**THE RECORDS**
Start of Block

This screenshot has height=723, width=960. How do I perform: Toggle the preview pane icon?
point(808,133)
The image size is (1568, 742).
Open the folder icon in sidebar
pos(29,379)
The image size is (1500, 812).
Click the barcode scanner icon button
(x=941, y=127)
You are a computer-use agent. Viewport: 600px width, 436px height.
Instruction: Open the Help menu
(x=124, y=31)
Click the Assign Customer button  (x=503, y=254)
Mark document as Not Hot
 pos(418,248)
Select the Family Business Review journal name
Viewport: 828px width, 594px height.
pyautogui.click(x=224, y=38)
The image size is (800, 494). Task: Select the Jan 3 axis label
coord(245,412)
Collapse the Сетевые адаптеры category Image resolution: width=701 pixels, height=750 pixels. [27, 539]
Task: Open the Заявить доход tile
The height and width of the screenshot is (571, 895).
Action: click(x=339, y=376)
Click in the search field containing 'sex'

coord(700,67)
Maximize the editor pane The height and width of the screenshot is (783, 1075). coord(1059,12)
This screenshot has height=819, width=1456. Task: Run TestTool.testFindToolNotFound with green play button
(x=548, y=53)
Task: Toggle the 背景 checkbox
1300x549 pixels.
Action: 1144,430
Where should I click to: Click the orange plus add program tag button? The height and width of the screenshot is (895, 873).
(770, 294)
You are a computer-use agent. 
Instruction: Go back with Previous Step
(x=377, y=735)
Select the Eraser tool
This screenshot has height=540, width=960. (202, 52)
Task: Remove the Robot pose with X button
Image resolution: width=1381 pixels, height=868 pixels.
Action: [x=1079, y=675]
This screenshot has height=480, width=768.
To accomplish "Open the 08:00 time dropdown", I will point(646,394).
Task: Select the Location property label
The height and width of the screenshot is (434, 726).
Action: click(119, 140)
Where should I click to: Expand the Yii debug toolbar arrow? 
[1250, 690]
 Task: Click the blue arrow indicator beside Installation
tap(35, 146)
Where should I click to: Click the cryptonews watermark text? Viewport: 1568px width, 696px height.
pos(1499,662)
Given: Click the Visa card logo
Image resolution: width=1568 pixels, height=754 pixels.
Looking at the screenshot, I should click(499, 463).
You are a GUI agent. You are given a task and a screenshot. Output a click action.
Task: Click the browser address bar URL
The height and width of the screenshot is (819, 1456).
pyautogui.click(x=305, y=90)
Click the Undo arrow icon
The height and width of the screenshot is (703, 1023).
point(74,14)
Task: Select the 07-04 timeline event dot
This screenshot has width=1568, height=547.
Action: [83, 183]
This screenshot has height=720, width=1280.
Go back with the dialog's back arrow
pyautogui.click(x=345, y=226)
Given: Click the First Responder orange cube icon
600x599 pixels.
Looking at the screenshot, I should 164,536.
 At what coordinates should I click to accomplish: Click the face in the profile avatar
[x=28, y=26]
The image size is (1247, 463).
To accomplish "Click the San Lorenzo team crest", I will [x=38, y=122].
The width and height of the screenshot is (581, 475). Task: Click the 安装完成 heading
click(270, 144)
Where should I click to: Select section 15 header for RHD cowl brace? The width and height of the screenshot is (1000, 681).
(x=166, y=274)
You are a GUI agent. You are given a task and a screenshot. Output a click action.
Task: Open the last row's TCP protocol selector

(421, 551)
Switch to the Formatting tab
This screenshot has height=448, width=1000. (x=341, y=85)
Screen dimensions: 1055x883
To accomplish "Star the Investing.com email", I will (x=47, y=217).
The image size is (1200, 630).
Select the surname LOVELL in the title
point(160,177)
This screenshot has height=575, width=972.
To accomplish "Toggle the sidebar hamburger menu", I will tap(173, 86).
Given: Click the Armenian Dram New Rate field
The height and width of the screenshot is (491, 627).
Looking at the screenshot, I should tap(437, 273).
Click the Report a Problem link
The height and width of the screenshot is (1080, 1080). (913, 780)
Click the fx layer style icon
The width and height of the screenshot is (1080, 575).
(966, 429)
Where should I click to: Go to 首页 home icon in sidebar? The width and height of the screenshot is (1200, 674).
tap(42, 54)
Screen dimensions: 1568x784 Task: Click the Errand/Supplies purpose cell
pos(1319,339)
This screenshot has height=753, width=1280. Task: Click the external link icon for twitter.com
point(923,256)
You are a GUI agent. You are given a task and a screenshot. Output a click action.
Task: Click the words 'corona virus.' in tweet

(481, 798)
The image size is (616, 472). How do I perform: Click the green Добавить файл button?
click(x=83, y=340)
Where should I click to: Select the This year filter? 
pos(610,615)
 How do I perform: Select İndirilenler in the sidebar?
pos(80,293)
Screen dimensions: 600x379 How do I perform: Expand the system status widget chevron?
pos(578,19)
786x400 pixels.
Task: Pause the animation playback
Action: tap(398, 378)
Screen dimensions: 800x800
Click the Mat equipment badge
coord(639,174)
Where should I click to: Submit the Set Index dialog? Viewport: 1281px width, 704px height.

End of Block

**YOUR INSTRUCTIONS**
Copy the data above in its entirety, exactly as given.

**REPLY**
This screenshot has height=723, width=960. How do I perform: Toggle the preview pane icon?
point(808,133)
The image size is (1568, 742).
Open the folder icon in sidebar
pos(29,379)
The image size is (1500, 812).
Click the barcode scanner icon button
(x=941, y=127)
You are a computer-use agent. Viewport: 600px width, 436px height.
Instruction: Open the Help menu
(x=124, y=31)
Click the Assign Customer button  (x=503, y=254)
Mark document as Not Hot
 pos(418,248)
Select the Family Business Review journal name
Viewport: 828px width, 594px height.
pyautogui.click(x=224, y=38)
The image size is (800, 494). Task: Select the Jan 3 axis label
coord(245,412)
Collapse the Сетевые адаптеры category Image resolution: width=701 pixels, height=750 pixels. [27, 539]
Task: Open the Заявить доход tile
The height and width of the screenshot is (571, 895).
Action: click(x=339, y=376)
Click in the search field containing 'sex'

coord(700,67)
Maximize the editor pane The height and width of the screenshot is (783, 1075). coord(1059,12)
This screenshot has height=819, width=1456. Task: Run TestTool.testFindToolNotFound with green play button
(x=548, y=53)
Task: Toggle the 背景 checkbox
1300x549 pixels.
Action: 1144,430
Where should I click to: Click the orange plus add program tag button? The height and width of the screenshot is (895, 873).
(770, 294)
You are a computer-use agent. 
Instruction: Go back with Previous Step
(x=377, y=735)
Select the Eraser tool
This screenshot has height=540, width=960. (202, 52)
Task: Remove the Robot pose with X button
Image resolution: width=1381 pixels, height=868 pixels.
Action: [x=1079, y=675]
This screenshot has height=480, width=768.
To accomplish "Open the 08:00 time dropdown", I will point(646,394).
Task: Select the Location property label
The height and width of the screenshot is (434, 726).
Action: click(119, 140)
Where should I click to: Expand the Yii debug toolbar arrow? 
[1250, 690]
 Task: Click the blue arrow indicator beside Installation
tap(35, 146)
Where should I click to: Click the cryptonews watermark text? Viewport: 1568px width, 696px height.
pos(1499,662)
Given: Click the Visa card logo
Image resolution: width=1568 pixels, height=754 pixels.
Looking at the screenshot, I should click(499, 463).
You are a GUI agent. You are given a task and a screenshot. Output a click action.
Task: Click the browser address bar URL
The height and width of the screenshot is (819, 1456).
pyautogui.click(x=305, y=90)
Click the Undo arrow icon
The height and width of the screenshot is (703, 1023).
point(74,14)
Task: Select the 07-04 timeline event dot
This screenshot has width=1568, height=547.
Action: [83, 183]
This screenshot has height=720, width=1280.
Go back with the dialog's back arrow
pyautogui.click(x=345, y=226)
Given: Click the First Responder orange cube icon
600x599 pixels.
Looking at the screenshot, I should 164,536.
 At what coordinates should I click to accomplish: Click the face in the profile avatar
[x=28, y=26]
The image size is (1247, 463).
To accomplish "Click the San Lorenzo team crest", I will [x=38, y=122].
The width and height of the screenshot is (581, 475). Task: Click the 安装完成 heading
click(270, 144)
Where should I click to: Select section 15 header for RHD cowl brace? The width and height of the screenshot is (1000, 681).
(x=166, y=274)
You are a GUI agent. You are given a task and a screenshot. Output a click action.
Task: Open the last row's TCP protocol selector

(421, 551)
Switch to the Formatting tab
This screenshot has height=448, width=1000. (x=341, y=85)
Screen dimensions: 1055x883
To accomplish "Star the Investing.com email", I will (x=47, y=217).
The image size is (1200, 630).
Select the surname LOVELL in the title
point(160,177)
This screenshot has height=575, width=972.
To accomplish "Toggle the sidebar hamburger menu", I will tap(173, 86).
Given: Click the Armenian Dram New Rate field
The height and width of the screenshot is (491, 627).
Looking at the screenshot, I should tap(437, 273).
Click the Report a Problem link
The height and width of the screenshot is (1080, 1080). (913, 780)
Click the fx layer style icon
The width and height of the screenshot is (1080, 575).
(966, 429)
Where should I click to: Go to 首页 home icon in sidebar? The width and height of the screenshot is (1200, 674).
tap(42, 54)
Screen dimensions: 1568x784 Task: Click the Errand/Supplies purpose cell
pos(1319,339)
This screenshot has height=753, width=1280. Task: Click the external link icon for twitter.com
point(923,256)
You are a GUI agent. You are given a task and a screenshot. Output a click action.
Task: Click the words 'corona virus.' in tweet

(481, 798)
The image size is (616, 472). How do I perform: Click the green Добавить файл button?
click(x=83, y=340)
Where should I click to: Select the This year filter? 
pos(610,615)
 How do I perform: Select İndirilenler in the sidebar?
pos(80,293)
Screen dimensions: 600x379 How do I perform: Expand the system status widget chevron?
pos(578,19)
786x400 pixels.
Task: Pause the animation playback
Action: tap(398, 378)
Screen dimensions: 800x800
Click the Mat equipment badge
coord(639,174)
Where should I click to: Submit the Set Index dialog? Viewport: 1281px width, 704px height.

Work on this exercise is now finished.